** The problem **
Set down each line from the line holding "Open the Shop tab" to the last line of the entries below, exactly, with both ends included and without pictures.

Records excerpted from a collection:
───

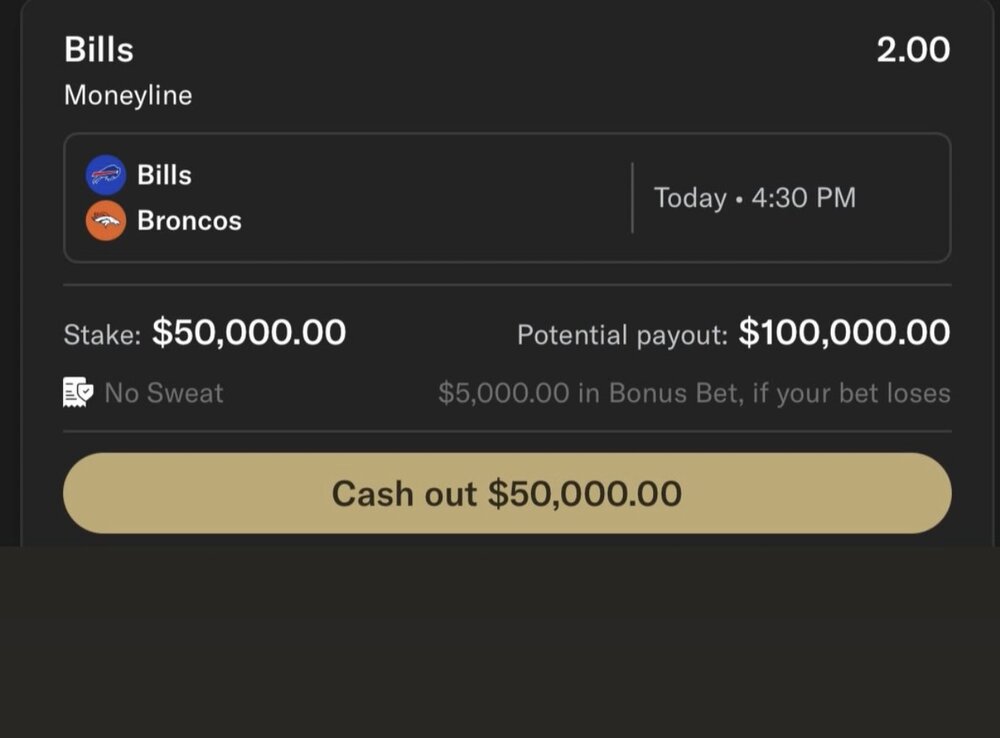Tap the Today 4:30 PM game time

point(755,198)
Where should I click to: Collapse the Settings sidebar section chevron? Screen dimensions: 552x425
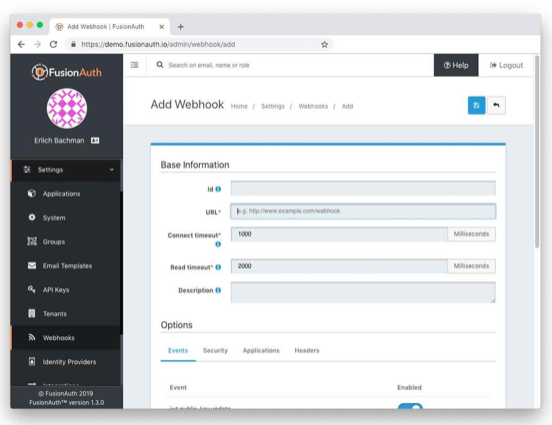[x=112, y=170]

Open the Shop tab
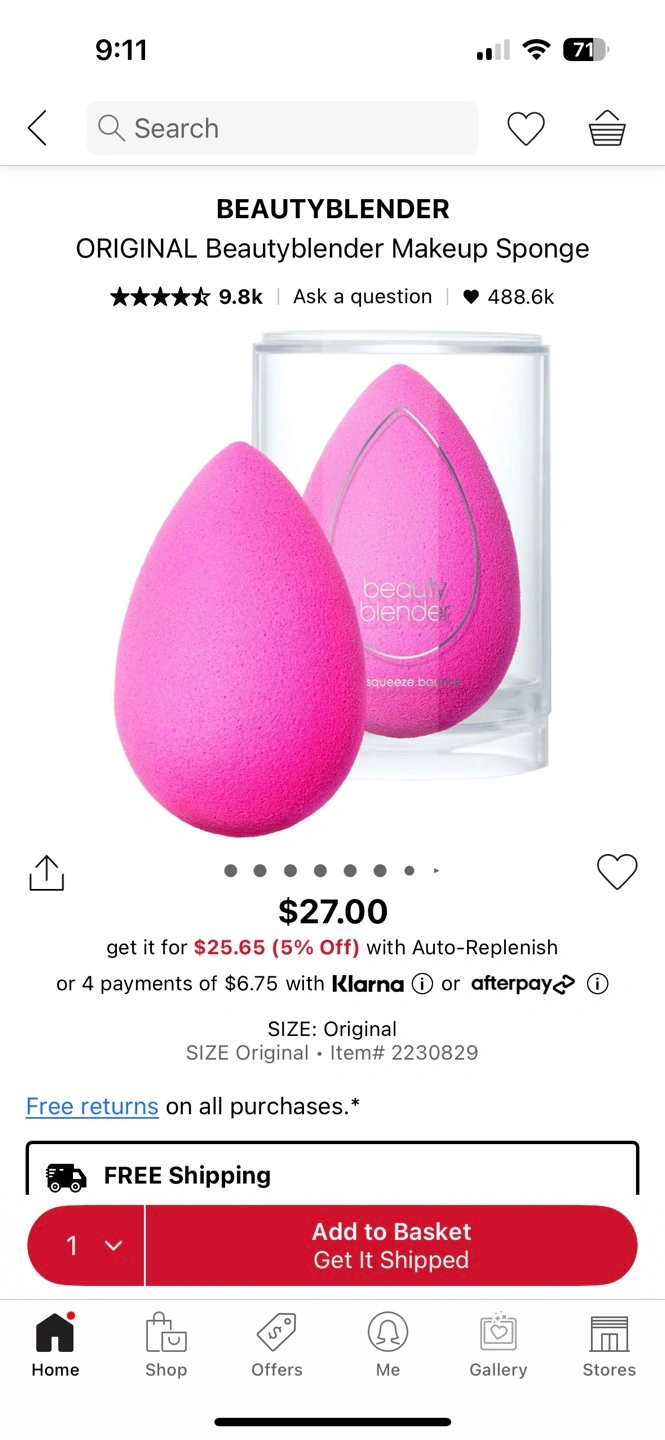166,1346
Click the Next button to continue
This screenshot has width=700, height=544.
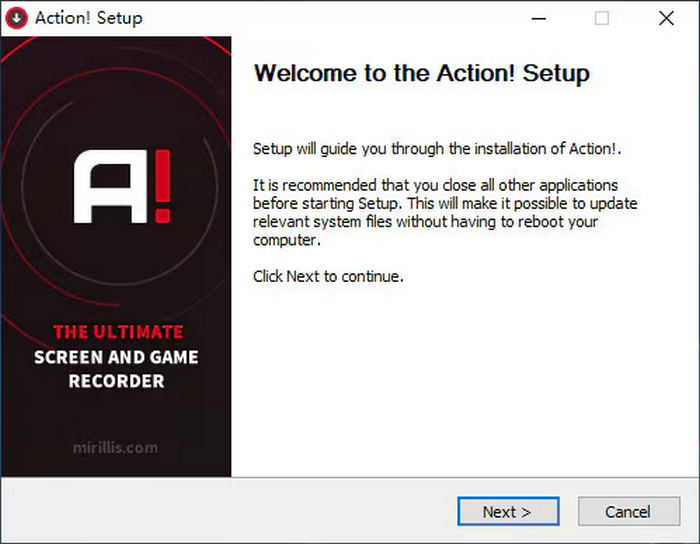[x=507, y=511]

───

** Result below **
Open the Shop tab
166,1346
Click the Next button to continue
This screenshot has width=700, height=544.
[x=507, y=511]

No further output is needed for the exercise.